- What are you trying to achieve?
I have “On” and “Off” data coming from a thermostat, also from wifi smart plugs.
I want to be able to sum up/count the number of devices that are on, and then multiply them by a number. There’s two scenarios, one is just think of adding up the wattage of devices plugged in to the smart plugs. The other is similar, but with know values for cfm, be able to add up the cubic feet per minute of air handling from purifiers and hvac system.
- How are you trying to achieve it?
Here’s an example that is close to working:
select count(“relay_state”) * 50 as “cfm” from (select last(“relay_state”) AS “relay_state” from “kasa” group by “alias”) where “relay_state” = true GROUP BY time(3m) fill(null)
select count(blower) * 1200 from t9 where blower != ‘Off’ GROUP BY time(2m) fill(null)
Expression C: (Math)
$A + $B
It’s close to working, except I think the polling data for the t9 thermostat has some gaps. Where there are gaps, even if the blower was on, the time series graphs it as 0. However, if I change fill to (none) then it is always 1200 even when the blower is off.
What did you expect to happen?
Can you copy/paste the configuration(s) that you are having problems with?
Did you receive any errors in the Grafana UI or in related logs? If so, please tell us exactly what they were.
Did you follow any online instructions? If so, what is the URL?
No specific URL. Using ChatGPT and some trial and error
For the overnight hours until 11:34, the blower/HVAC was running all of the time, but there are examples where the polling must have failed so there are gaps in the data which graph as 0
I think what would be idea, is if there is a gap in the data, use the last known value (so you wouldn’t see those dropouts overnight when it is on continuously, same anytime there is a gap in the data)
The t9 data come from a remote API, so it could be an internet connection or other issue. the kasa data come from local lan, so they are more reliable.
Welcome @brianmcentire to the Grafana forum.
What is your datasource?
Have you thought about doing this type of transformation to try to correct the 0 vs 1200 issue that you described?
Data source is Influx DB … it’s fed by bash scripts that are using either python-kasa or some custom scripts I wrote that do curl’s to Honeywell’s (thermostat) API.
I would be happy to use transforms if that makes better sense, they are more confusing to me since I haven’t used them much yet, but certainly open to it if that’s a better way.
For now I am kind of okay with setting the time to time(10m) in Query B, it seems long enough to cover the drop outs, I’m polling the data every 2 minutes so connection or API must have dropped for up to 8 minutes overnight, when I set to 10m, the lines are smooth but ideally I’d rather not have that lag/loss of resolution in the data.
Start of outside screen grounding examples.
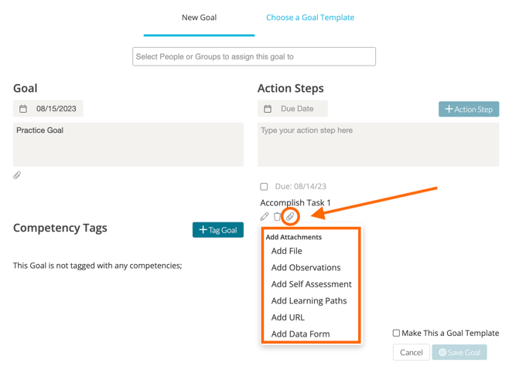The width and height of the screenshot is (509, 376).
Task: Click the action step text area
Action: tap(377, 144)
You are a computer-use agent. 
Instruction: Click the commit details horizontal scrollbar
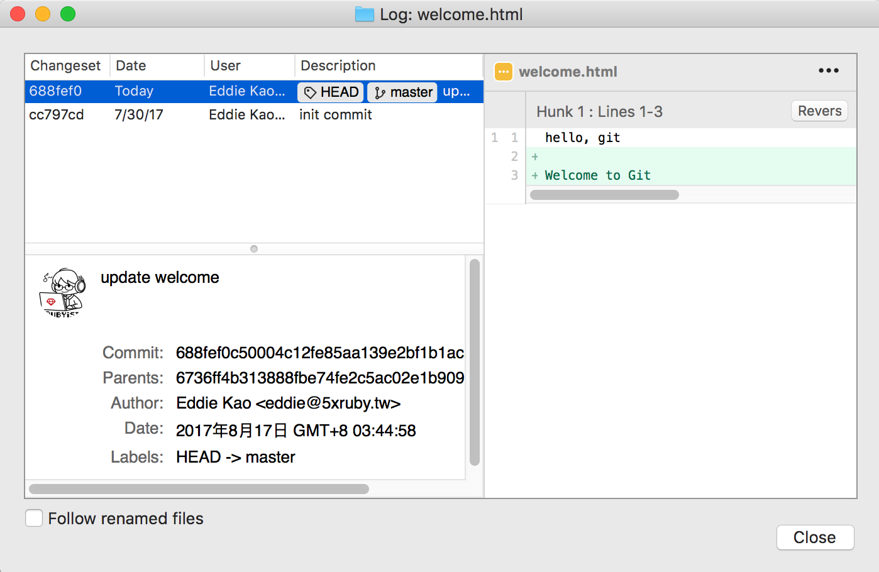tap(199, 489)
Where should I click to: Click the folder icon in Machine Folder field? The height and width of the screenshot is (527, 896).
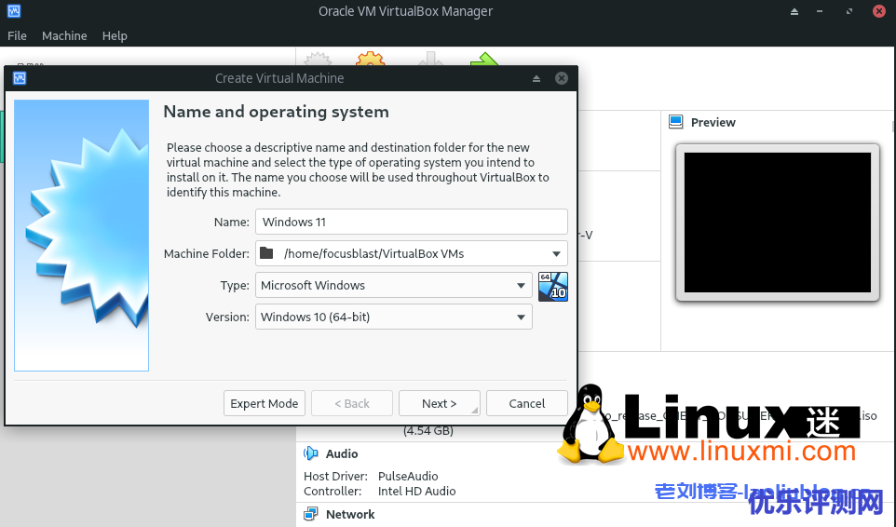pyautogui.click(x=267, y=253)
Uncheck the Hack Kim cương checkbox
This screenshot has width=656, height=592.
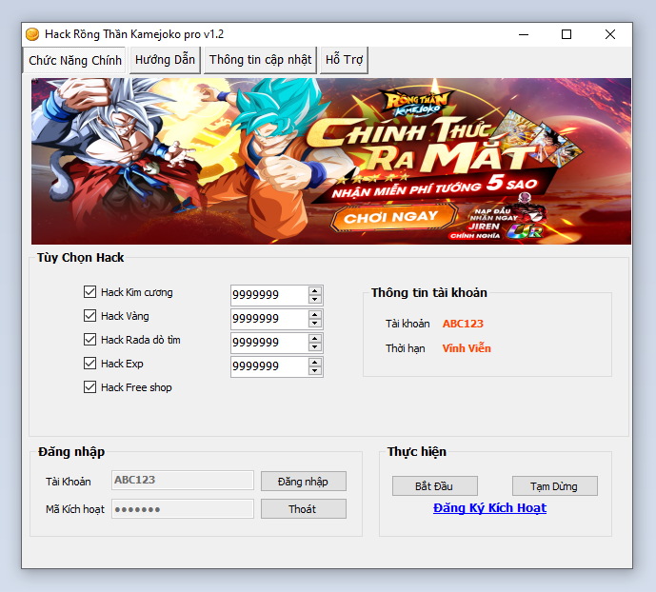pyautogui.click(x=90, y=292)
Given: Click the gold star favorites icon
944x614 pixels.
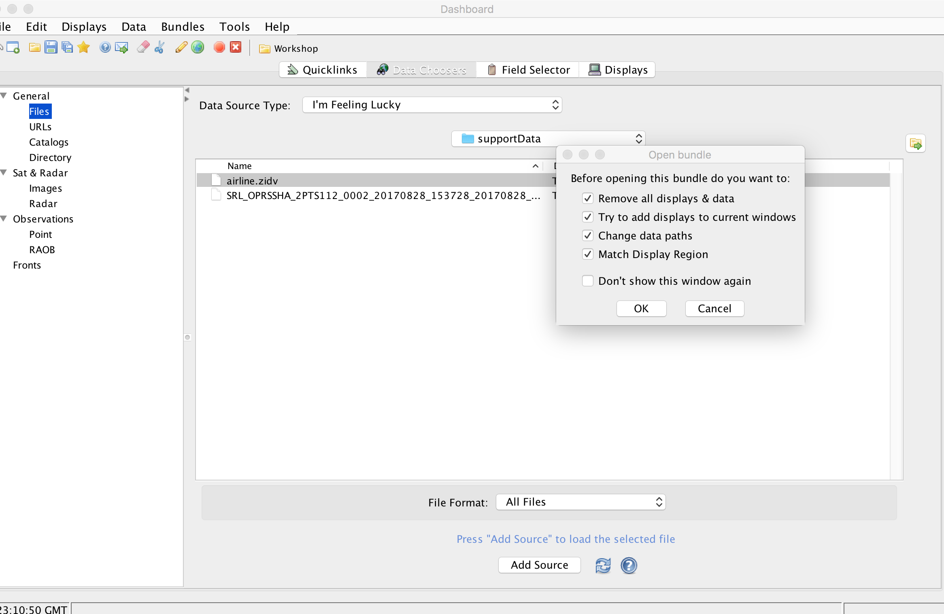Looking at the screenshot, I should point(83,48).
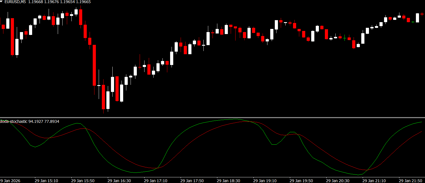Viewport: 425px width, 183px height.
Task: Select the 29 Jan 20:30 time label
Action: pyautogui.click(x=338, y=180)
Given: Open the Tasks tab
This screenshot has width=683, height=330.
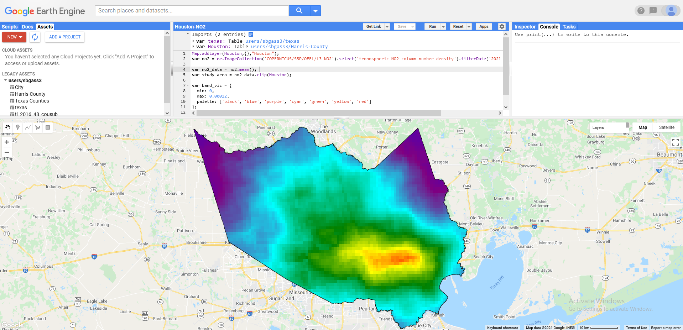Looking at the screenshot, I should coord(569,27).
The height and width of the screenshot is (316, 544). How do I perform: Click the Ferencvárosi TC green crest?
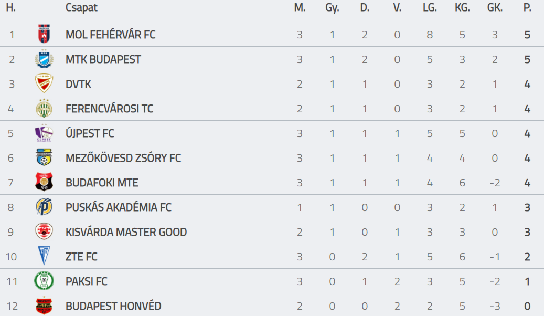44,108
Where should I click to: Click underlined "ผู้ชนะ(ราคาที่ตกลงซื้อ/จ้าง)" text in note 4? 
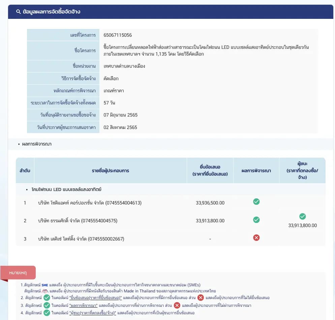pyautogui.click(x=92, y=313)
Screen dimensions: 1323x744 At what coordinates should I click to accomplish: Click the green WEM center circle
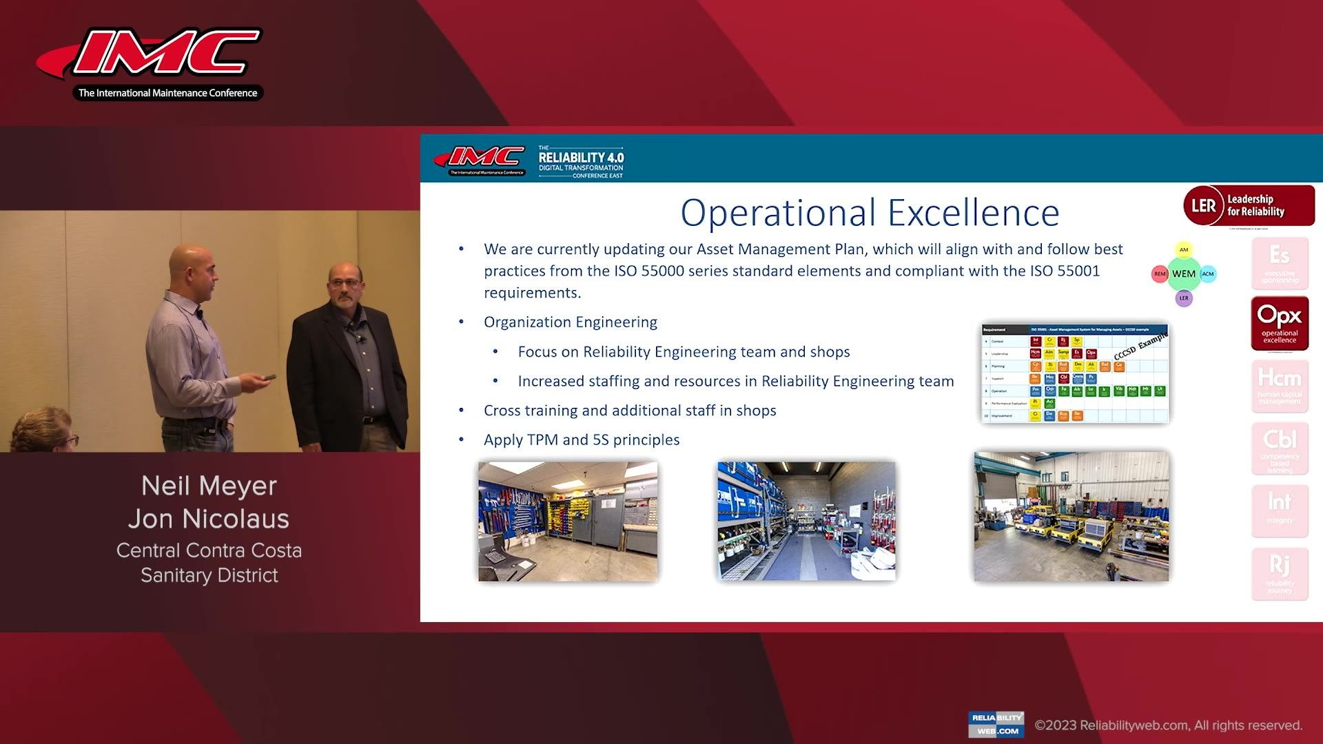(x=1184, y=273)
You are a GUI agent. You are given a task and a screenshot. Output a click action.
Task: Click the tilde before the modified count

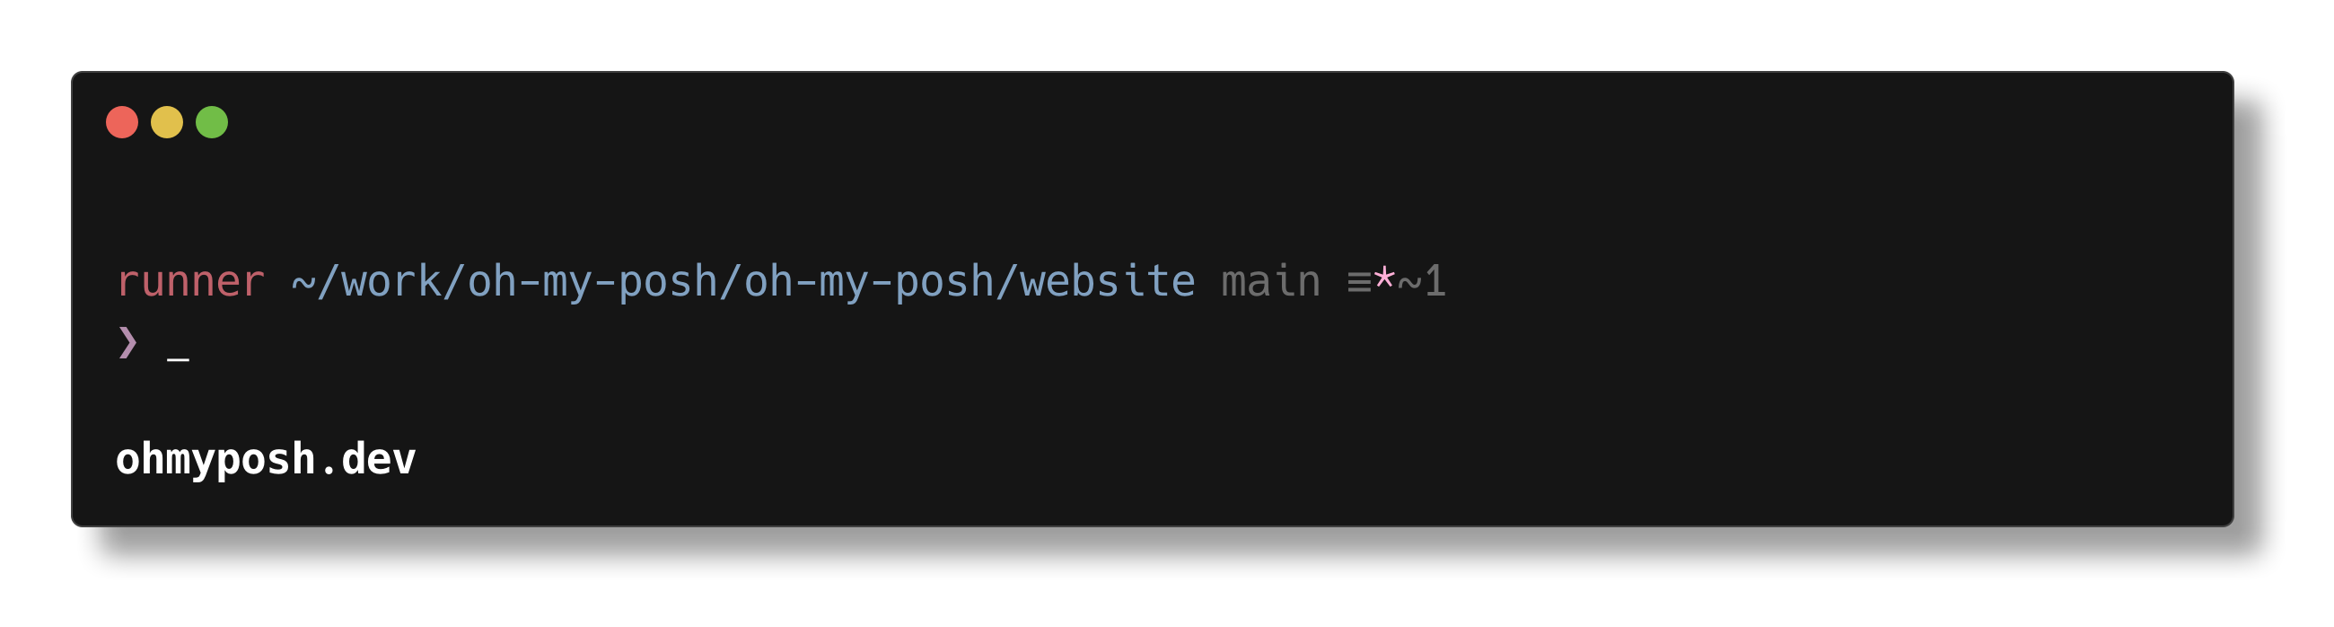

So I think the transformation that I mentioned would not work for what you are trying to do, which is fill in gaps in the data. I would work nicely if you just wanted to add the last value from each query to produce Total CFM, but I think you want to see a time series graph.
For that, perhaps you could play around with these settings to see if / how your graph improves?
Thanks for your help here. I’m not sure if this is purely a grafana question or more an influx ql question, so I’ll ask here in this thread but look elsewhere if I need to.
I think the issue comes down to (and the reason connecting nulls won’t work) is that if during the time(X) bin window, if during that time there is no data point, then the query I have uses count and would count that as a 0, so it’s not a null actually.
So the solution seems to be something like instead of just select last, there needs to be a way to return a null from the second select statement if there were no matching data points during the time period of the bin. Is that possible?
Even so, I’m not sure how the outer/first select would handle that. If count(null) returns null and null * number equals null then I think grafana would be able to connect the nulls. Or if there is another way for the outer select to return a null when there were no matching points during the bin period. That seems to be the bottom line. Count is causing the drops because counting relay states where relay state = true results in a 0 when relay state is false, but count where relay state is true also returns a 0 when there are no points in the bin period.
I also have explored scenarios similar to what you describe and concluded that InfluxQL is not capable of doing these types of more complex “if there is no data point, then the query…” functions. Maybe someone has done it (incl. using Grafana expressions built from InfluxQL queries), but I have not seen it.
Have you considered moving to Flux? It takes some time to learn, and despite it being “in maintenance mode” by InfluxData, it should live on well into Influx 3.0 (which uses SQL) via this project.